Daughters of the Vicar

Daughters of the Vicar Analysis

This novel finds its cast at a painful crossroads. As formerly stationed clergymen, the family have a strange problem facing them. They cannot let on how poor they are, nor can they ask for assistance, because there are difficulties facing them as they adjust to their church, and it would be uncouth to tell the church to give them more money. They struggle silently and the marriage is strained under the weight of this confusing situation. It is certainly not the life they expected for doing the right thing.

It is that thematic idea that the Daughters' story revolves around. The two girls are basically foils. They are similar enough in age and interests that they have always been close friends and close siblings in their very large family. Their religious beliefs make their home very full of children, so full that the novelist does not even stop to count them all. In that plurality of children, two girls stand out as eligible players in a drama that spells out the theme of the novel.

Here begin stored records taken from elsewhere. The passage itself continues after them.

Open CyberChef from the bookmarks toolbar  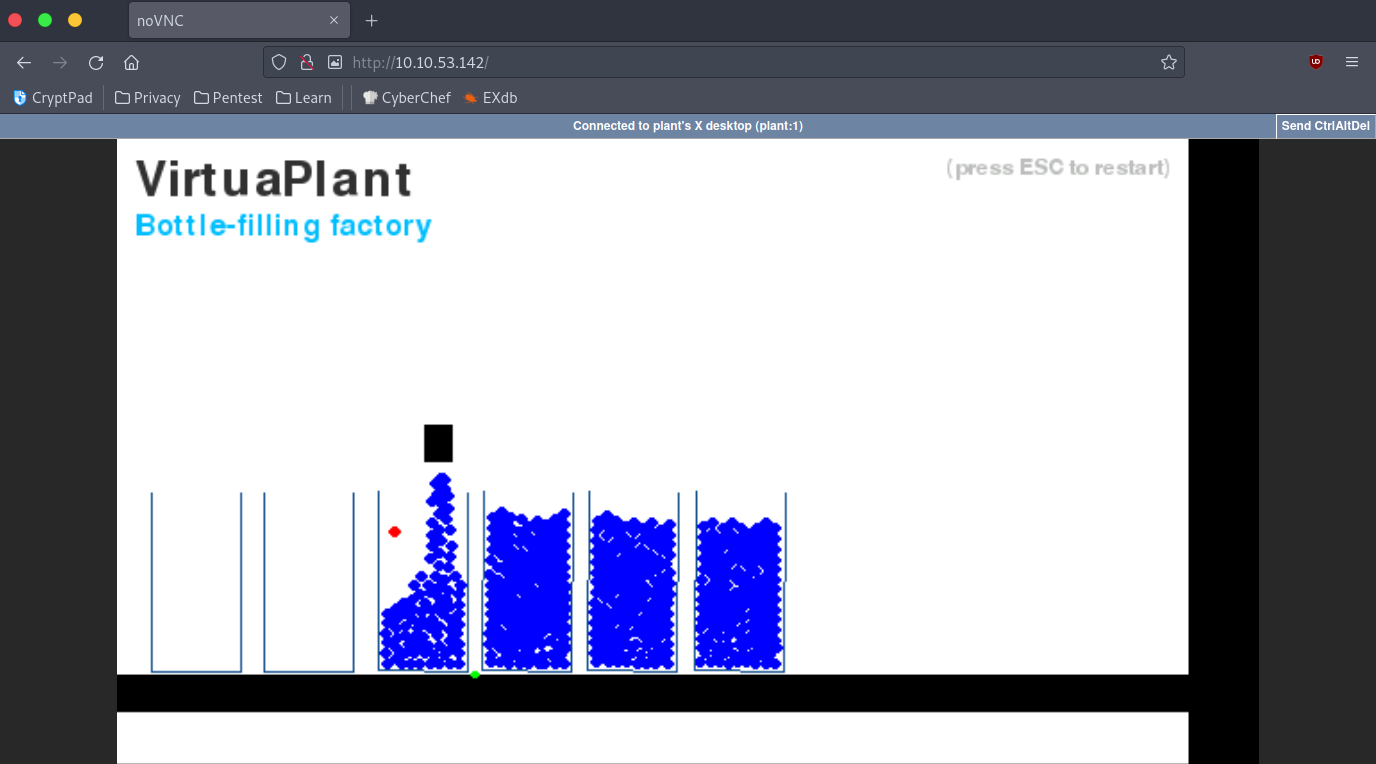(x=406, y=97)
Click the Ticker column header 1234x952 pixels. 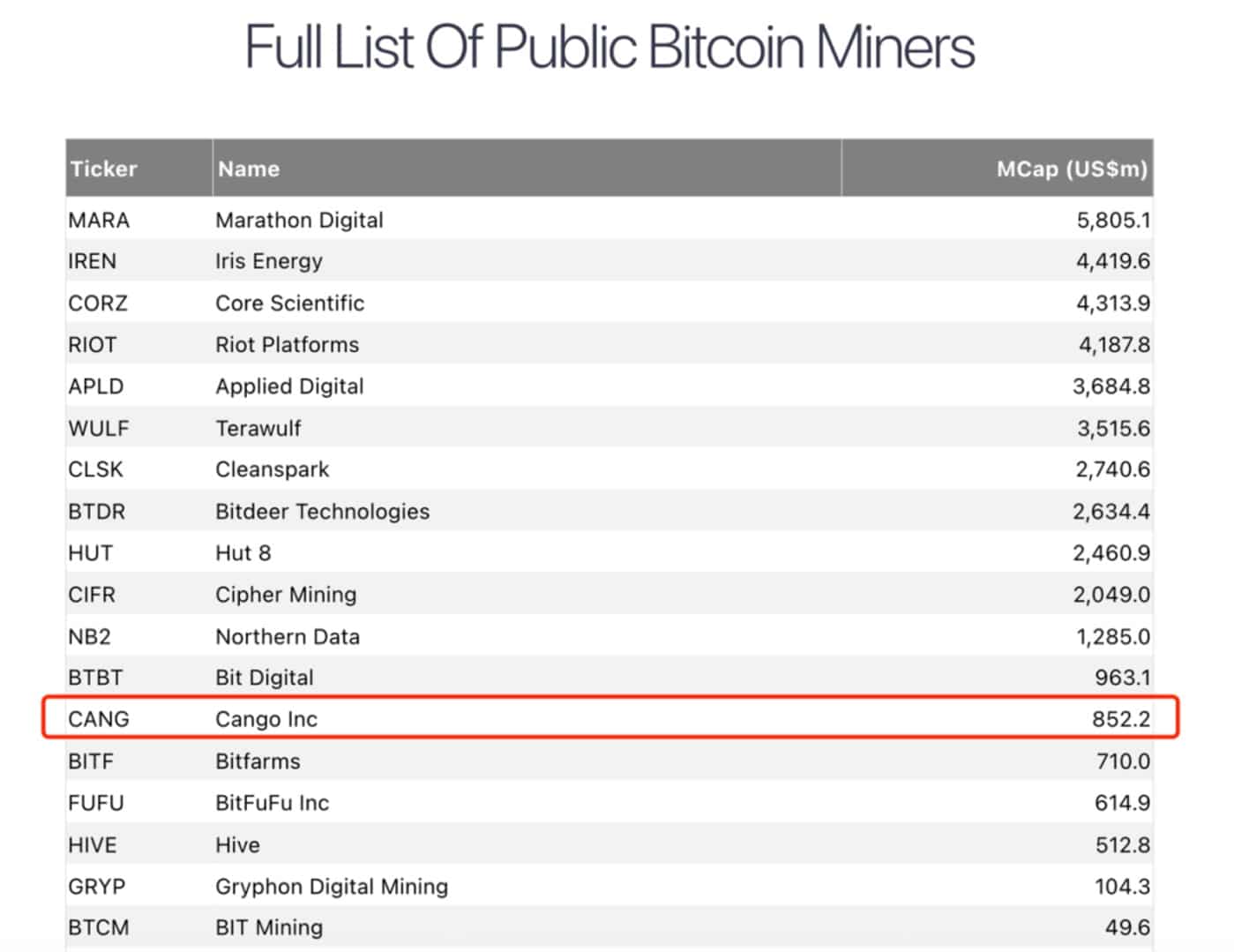[104, 169]
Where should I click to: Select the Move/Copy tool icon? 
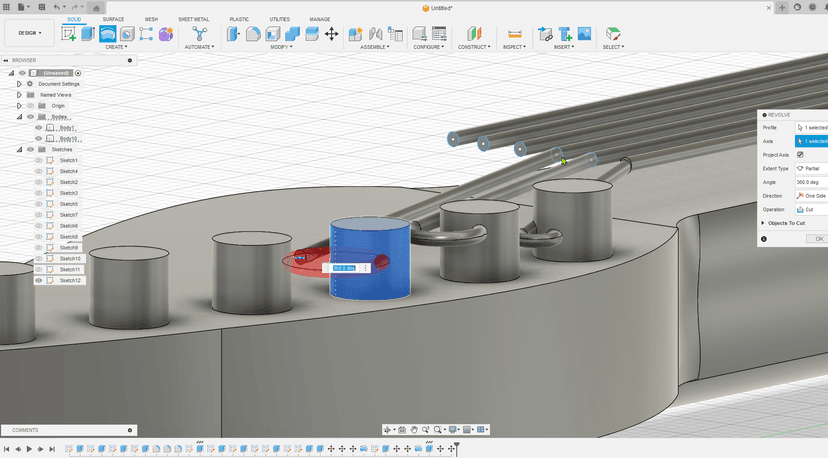(x=331, y=34)
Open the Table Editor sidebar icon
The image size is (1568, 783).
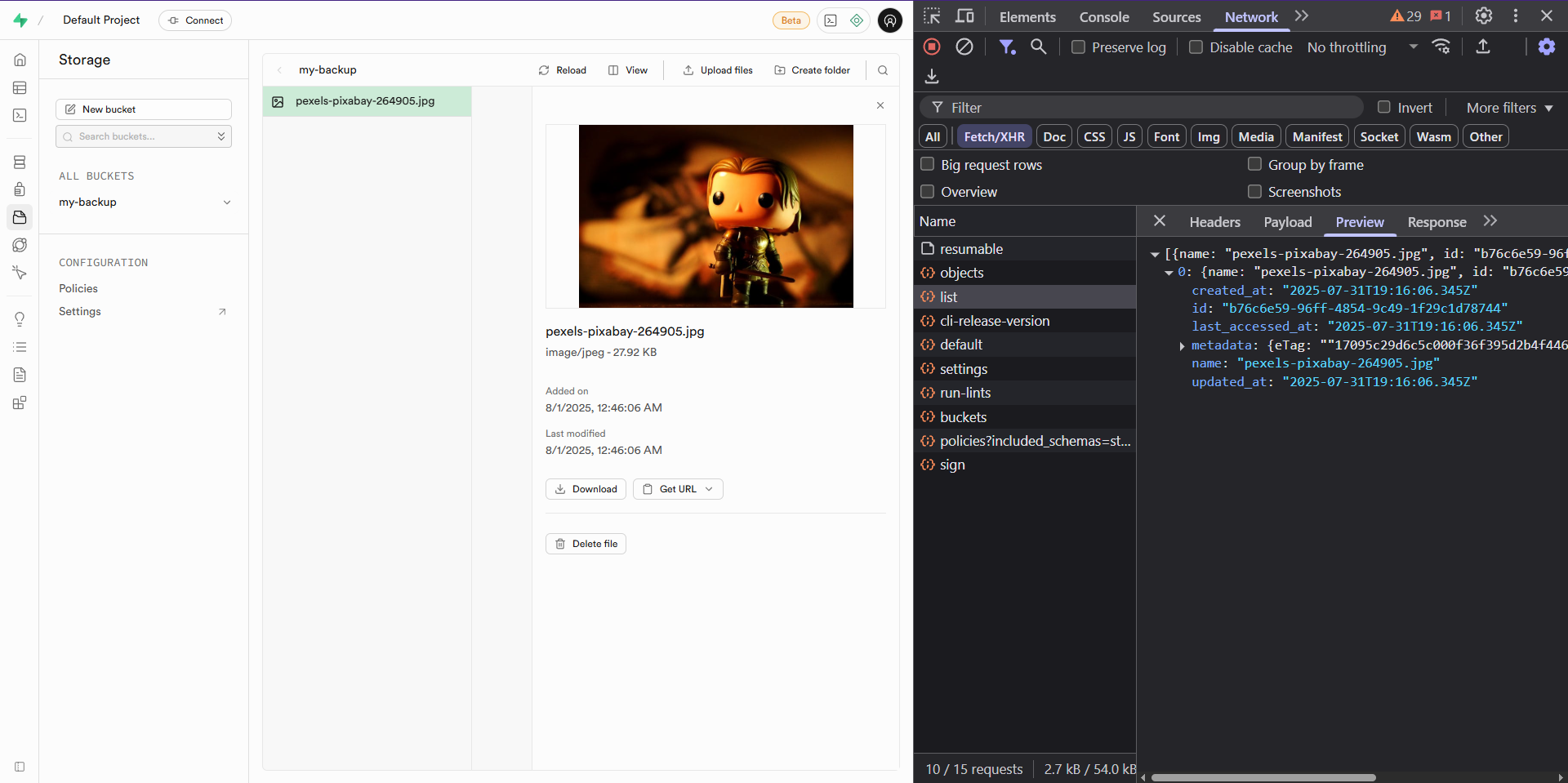(20, 88)
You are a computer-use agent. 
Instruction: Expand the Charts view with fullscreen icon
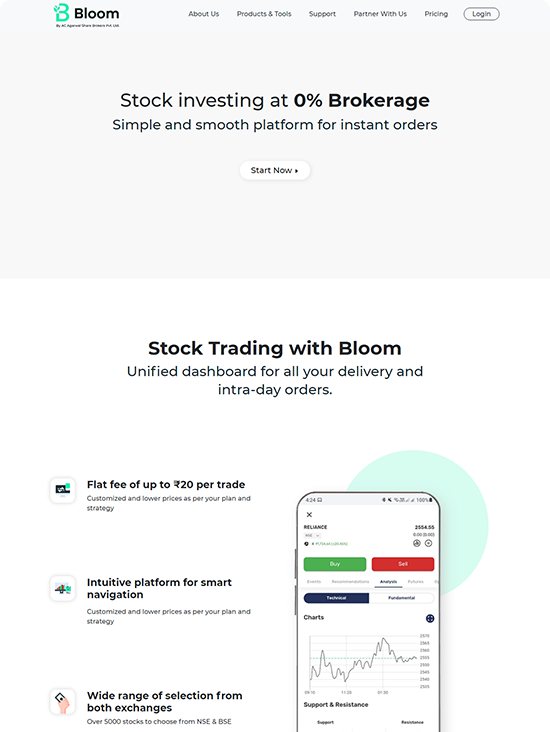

The family is constantly doing what seems virtuous, but the vicar's wife is constantly pestering her husband to do what it expedient, not what is seemly. The disagreement highlights two different kinds of morality. Mary follows the father's duty-oriented, honor-based morality, doing what she perceives to be best for her family. Louisa sees that play out for her elder sibling and decides to swear against it. As siblings so often do, Louisa picks the alternative route in life, falling in love for her own emotional happiness. Together, they demonstrate paradoxical types of morality.